The control points of $\beta \left(t\right)$ are shown as in Figure 5.The control polygon of the Bezier curve is drawn as in Figure 6. Finally, we can draw the Bezier curve as in Figure 7.

Figure 5. The control points of $\beta \left(t\right)$.

Figure 6. The control polygon of the Bezier curve.

Figure 7. The Bezier curve according to the control points.

Example

Let the curve $\gamma \left(t\right)$ be given in ${\mathbb{R}}^4$ as $\begin{array}{rl}\gamma \left(t\right)& =(6+3t-2t^2+8t^3+{11}^4,-t+7t^3+15t^4,\\ & -5+20t+11t^2+20t^3-2t^4,5t+17t^2\\ & +20t^3+18t^4).\end{array}$ The coefficients matrix of $\gamma \left(t\right)$ is $C=\left[\begin{array}{cccc}6& 0& -5& 0\\ 3& -4& 20& 5\\ 2& 0& 11& 17\\ 8& 7& 20& 20\\ 11& 15& -2& 18\\ 12& 15& 18& 23\end{array}\right].$ The creator matrix A and the inverse of the creator matrix B are as follows. $A=\left[\begin{array}{cccccc}1& 0& 0& 0& 0& 0\\ -5& 5& 0& 0& 0& 0\\ 10& -20& 100& 0& 0& 0\\ -10& 30& -30& 10& 0& 0\\ 5& -20& 30& -20& 5& 0\\ -1& 5& -10& 10& 5& 1\end{array}\right]$ and $B=\left[\begin{array}{cccccc}1& 0& 0& 0& 0& 0\\ 1& 0.2& 0& 0& 0& 0\\ 1& 0.4& 0.1& 0& 0& 0\\ 1& 0.6& 0.3& 0.1& 0& 0\\ 1& 0.8& 0.6& 0.4& 0.2& 0\\ 1& 1& 1& 1& 1& 1\end{array}\right].$ Thus we have the control points of $\gamma \left(t\right)$ as a Bezier curve is found as $p_0=(6,0,-5,0),$ $\begin{array}{rl}{p}_1& =(6.6,-0.8,-1,1),p_2=(7.4,-1.6,4.1,3.7),\\ & p_3=(9.2,1.7,12.3,10.1),\\ p_4& =(15,2.6,25.2,25.8),p_5=(42,33,62,83).\end{array}$

3.3. Derivative and integration on the Bezier curves

It is notable that if Bezier curve can be written as in Equation (5), this new argument can raise many advantages. For example, in case a representation as in Equation (5) it can be easily calculated the derivative, integration,…,etc of the Bezier curve. This is a clear advantage of writting a Bezier curve in matrix form. Here, we success this fact for Bezier curves.
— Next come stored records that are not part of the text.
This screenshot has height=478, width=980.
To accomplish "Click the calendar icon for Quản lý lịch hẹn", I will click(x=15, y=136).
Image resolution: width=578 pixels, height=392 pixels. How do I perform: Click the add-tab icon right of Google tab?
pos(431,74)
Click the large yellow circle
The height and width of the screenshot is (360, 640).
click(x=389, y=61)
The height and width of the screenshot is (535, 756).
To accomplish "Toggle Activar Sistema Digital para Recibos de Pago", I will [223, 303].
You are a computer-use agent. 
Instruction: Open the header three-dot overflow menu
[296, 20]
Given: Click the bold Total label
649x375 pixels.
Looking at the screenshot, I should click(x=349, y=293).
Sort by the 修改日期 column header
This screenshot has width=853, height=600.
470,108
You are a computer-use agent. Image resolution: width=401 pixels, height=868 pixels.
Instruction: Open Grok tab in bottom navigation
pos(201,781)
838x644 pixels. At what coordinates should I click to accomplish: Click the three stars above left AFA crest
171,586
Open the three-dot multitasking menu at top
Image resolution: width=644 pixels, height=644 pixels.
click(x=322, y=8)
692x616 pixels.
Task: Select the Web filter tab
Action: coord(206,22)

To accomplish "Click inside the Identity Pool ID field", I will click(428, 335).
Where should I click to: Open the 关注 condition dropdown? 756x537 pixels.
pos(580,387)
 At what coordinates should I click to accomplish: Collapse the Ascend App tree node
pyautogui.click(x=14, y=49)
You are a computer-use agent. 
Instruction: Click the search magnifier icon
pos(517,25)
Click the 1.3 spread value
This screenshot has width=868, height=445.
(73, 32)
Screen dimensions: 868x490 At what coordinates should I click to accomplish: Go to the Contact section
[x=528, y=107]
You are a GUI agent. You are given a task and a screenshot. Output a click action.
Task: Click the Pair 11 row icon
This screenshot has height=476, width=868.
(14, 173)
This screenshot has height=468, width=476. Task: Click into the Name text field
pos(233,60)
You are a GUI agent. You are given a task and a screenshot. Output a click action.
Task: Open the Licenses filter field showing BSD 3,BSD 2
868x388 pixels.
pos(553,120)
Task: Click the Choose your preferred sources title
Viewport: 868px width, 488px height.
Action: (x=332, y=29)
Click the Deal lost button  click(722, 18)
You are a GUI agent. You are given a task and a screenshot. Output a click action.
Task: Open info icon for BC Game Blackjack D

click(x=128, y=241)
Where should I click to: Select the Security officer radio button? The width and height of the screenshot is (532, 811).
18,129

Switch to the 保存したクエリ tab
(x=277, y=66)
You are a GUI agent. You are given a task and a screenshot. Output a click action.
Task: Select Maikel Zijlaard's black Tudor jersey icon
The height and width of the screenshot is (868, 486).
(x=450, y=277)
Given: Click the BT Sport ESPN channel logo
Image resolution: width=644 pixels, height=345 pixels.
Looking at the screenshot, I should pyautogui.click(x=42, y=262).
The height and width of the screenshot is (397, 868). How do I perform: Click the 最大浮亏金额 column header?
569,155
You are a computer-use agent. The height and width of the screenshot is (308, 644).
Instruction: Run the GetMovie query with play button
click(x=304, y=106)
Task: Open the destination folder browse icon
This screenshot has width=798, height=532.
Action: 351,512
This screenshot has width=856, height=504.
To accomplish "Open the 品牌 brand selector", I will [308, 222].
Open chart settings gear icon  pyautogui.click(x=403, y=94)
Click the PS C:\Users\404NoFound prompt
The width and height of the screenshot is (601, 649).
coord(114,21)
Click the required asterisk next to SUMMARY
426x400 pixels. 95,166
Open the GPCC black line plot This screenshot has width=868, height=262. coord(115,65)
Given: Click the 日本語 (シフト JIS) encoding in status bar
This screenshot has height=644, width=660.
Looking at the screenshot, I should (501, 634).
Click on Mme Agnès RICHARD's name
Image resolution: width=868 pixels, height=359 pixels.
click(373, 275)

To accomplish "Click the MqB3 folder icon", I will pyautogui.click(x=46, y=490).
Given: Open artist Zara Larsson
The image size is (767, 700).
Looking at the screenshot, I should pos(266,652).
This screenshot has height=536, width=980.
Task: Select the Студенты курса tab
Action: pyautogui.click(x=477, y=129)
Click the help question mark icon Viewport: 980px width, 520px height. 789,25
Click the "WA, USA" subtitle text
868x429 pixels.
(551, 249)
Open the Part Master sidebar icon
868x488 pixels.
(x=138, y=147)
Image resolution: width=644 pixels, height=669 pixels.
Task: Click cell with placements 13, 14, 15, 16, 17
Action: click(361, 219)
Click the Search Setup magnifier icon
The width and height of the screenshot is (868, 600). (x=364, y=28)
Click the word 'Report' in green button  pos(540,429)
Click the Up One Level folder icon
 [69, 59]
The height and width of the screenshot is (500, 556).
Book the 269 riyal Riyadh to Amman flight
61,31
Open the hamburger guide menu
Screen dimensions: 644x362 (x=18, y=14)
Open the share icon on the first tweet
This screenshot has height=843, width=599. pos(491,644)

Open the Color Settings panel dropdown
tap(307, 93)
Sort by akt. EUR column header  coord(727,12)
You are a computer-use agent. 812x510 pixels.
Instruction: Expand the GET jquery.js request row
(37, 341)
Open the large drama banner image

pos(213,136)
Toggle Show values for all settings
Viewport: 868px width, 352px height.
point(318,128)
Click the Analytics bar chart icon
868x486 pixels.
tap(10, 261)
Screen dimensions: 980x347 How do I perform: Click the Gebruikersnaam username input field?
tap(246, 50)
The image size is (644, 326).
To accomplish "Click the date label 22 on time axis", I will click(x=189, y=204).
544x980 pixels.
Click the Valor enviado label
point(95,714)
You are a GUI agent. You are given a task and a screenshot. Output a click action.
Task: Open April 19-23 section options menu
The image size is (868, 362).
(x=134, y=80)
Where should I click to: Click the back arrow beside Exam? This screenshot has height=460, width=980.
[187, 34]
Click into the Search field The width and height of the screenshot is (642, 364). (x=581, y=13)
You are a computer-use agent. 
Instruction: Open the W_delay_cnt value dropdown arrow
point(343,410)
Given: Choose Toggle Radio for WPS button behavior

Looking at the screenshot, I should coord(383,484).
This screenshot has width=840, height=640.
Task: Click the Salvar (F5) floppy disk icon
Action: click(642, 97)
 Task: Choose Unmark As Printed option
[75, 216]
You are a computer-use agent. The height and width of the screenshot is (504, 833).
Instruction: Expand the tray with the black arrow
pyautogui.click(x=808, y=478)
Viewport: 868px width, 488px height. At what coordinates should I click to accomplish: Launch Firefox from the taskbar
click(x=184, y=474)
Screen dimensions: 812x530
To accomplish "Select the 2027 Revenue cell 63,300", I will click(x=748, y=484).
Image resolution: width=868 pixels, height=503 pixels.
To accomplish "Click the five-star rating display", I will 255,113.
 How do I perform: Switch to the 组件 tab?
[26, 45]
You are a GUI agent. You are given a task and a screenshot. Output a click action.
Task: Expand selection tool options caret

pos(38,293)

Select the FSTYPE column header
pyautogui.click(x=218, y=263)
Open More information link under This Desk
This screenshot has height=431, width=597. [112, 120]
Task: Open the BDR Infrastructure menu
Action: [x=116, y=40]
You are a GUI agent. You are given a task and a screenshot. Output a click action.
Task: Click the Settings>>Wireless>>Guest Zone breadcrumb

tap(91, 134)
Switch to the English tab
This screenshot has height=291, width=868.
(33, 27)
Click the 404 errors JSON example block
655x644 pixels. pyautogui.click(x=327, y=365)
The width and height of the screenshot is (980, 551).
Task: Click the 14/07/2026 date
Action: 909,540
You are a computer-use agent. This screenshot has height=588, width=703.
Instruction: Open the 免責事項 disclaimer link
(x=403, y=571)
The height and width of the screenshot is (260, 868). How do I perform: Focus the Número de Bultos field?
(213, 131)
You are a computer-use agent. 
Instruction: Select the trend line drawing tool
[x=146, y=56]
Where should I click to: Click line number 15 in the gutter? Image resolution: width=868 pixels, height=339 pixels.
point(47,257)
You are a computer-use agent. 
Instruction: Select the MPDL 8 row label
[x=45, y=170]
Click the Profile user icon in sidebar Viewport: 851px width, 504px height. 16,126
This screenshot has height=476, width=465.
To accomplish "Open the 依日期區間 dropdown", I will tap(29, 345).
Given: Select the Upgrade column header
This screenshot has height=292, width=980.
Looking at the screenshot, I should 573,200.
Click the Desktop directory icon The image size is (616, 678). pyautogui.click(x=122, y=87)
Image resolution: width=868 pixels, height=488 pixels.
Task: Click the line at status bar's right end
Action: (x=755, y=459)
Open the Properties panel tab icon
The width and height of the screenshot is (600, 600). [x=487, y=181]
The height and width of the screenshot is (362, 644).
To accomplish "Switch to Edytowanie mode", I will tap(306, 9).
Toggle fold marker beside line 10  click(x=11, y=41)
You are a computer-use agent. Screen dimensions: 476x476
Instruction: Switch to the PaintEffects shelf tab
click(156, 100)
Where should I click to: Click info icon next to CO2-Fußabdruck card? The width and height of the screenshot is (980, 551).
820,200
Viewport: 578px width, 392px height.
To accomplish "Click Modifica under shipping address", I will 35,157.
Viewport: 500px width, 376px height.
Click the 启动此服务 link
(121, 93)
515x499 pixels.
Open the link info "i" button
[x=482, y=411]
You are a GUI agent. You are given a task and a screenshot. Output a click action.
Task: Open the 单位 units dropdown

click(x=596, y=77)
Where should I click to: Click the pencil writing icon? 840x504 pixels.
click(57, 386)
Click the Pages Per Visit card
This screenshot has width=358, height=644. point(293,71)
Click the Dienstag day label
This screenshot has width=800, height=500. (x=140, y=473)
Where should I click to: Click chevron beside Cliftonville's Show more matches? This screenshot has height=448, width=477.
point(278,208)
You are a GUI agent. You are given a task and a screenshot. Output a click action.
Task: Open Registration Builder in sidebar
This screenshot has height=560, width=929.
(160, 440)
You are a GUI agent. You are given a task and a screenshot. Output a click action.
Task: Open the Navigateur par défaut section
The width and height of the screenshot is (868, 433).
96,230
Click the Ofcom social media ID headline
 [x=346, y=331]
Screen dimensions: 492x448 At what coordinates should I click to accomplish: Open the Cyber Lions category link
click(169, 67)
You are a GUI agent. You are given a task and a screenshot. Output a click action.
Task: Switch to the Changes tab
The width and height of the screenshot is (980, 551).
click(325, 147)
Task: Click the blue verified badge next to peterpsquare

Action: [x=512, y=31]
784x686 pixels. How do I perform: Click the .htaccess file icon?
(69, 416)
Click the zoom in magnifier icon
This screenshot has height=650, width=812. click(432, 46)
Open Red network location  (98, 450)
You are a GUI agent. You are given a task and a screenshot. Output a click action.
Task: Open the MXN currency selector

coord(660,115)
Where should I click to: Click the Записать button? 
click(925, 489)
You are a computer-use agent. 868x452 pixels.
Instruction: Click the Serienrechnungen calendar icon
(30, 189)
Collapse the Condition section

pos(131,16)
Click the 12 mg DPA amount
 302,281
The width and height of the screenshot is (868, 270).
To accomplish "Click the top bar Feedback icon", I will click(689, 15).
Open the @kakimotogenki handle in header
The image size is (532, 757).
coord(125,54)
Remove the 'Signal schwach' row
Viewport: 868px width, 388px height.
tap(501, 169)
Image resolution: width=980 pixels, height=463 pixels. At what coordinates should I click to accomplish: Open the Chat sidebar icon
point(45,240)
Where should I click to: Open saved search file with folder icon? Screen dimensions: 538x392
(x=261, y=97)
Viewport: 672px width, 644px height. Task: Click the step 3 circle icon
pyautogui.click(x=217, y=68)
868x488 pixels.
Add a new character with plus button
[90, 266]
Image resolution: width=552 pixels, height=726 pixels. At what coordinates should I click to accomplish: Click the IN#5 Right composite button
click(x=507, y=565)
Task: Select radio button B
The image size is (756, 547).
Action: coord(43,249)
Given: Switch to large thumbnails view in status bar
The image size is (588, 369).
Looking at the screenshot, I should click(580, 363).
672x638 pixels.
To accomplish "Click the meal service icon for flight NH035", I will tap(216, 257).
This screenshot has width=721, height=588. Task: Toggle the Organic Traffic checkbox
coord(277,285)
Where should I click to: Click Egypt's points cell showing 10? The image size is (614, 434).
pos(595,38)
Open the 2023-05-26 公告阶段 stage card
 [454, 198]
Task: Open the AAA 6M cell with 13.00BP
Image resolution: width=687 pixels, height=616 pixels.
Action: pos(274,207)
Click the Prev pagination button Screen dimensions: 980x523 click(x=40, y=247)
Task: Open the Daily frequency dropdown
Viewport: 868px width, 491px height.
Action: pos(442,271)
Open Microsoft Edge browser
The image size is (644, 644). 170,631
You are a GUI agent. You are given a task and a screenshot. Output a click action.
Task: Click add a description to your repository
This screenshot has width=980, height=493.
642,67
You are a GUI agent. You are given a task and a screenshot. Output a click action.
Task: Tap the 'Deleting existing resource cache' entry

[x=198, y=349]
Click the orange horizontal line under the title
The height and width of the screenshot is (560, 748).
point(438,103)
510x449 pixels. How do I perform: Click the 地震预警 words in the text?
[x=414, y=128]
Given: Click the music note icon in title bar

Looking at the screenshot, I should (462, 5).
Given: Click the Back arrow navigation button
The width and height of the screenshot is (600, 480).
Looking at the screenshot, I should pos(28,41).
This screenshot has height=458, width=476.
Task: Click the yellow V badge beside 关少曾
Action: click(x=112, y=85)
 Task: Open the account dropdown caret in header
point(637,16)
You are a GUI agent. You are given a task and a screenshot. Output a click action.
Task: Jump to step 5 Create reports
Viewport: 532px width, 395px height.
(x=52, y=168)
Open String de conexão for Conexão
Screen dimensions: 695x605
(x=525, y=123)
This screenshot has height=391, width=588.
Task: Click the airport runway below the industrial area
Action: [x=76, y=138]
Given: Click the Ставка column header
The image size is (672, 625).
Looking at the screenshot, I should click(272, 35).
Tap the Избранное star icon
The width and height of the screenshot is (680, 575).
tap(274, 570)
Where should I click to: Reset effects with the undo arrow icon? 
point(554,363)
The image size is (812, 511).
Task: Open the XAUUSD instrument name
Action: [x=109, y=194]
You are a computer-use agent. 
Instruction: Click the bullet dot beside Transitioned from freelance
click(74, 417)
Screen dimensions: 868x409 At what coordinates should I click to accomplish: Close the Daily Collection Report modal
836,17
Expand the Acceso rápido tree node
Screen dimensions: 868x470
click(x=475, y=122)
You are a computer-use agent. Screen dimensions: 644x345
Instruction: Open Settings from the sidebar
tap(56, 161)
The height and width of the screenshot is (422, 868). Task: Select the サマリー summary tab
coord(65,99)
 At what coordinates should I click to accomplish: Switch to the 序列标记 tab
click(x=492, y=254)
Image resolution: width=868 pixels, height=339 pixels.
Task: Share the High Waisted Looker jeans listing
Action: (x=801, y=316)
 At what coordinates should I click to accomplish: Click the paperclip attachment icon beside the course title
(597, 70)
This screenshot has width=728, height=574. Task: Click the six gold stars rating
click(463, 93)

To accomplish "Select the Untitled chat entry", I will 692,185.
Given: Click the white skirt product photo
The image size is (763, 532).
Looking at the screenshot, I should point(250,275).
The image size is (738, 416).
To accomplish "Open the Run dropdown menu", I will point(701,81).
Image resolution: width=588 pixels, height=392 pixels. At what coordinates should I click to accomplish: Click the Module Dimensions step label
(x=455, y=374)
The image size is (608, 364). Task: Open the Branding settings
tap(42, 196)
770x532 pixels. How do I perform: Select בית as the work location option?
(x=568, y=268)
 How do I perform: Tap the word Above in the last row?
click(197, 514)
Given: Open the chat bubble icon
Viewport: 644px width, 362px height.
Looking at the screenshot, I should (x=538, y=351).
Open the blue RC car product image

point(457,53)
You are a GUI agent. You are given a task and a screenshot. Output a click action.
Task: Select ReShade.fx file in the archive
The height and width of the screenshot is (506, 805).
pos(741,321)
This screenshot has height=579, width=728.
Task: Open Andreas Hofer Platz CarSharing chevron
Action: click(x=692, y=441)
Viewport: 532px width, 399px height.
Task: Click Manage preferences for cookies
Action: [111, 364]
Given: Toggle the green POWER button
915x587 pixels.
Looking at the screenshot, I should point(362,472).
In addition, in the relevant literature the derivative and integration of various Bezier curves are calculated by classical ways. This case brings many difficulties. However, in this paper we calculate the derivative of the Bezier curves by means of the matrix form. This case can bring many advantages for the researchers. That is, in that case, we can calculate the derivative and integration of the Bezier curves easily. These are the contributions of this paper to the literature and its novelty and originality. This method, which defines the Bezier curve as the polynomial in the power basis $\left\{t^i\right\}$, is very useful in practice and computer science. Suppose that the Bezier curve with $n-$control points is given as in Equation (5), $BZ\left(t\right)=T.A.P.$ In this case, the derivative of $BZ\left(t\right)$ is $\frac{\mathrm{d}\left(BZ\right(t\left)\right)}{\mathrm{d}t}=\frac{\mathrm{d}T}{\mathrm{d}t}.A.P$

and $\frac{\mathrm{d}T}{\mathrm{d}t}=[0,1,2t,3t^2,\dots ,k{t}^{k-1},\dots ,n{t}^{n-1}].$ We can calculate the successive derivative $\frac{d^k\left(BZ\right(t\left)\right)}{d^{k}t},$ $1\le k\le n.$

Furthermore, we can calculate easily the integration of a Bezier curve using the form in Equation (5). So, the integration of $BZ\left(t\right)$ is $\int BZ\left(t\right)\mathrm{d}t=\left(\int T\mathrm{d}t\right)A.P.$

4. Conclusion

In computer-aided geometric design (CAGD), one of the main problem is to calculate the control points of a Bezier curve with unknown control points. In this article, a matrix is defined and called a creator matrix. The product of creator matrix of the control points gives us the Bezier curve. Conversely, since the creator matrix is invertible, inverse of the creator matrix can be used to find the control points of the Bezier curve.

Disclosure statement

No potential conflict of interest was reported by the authors.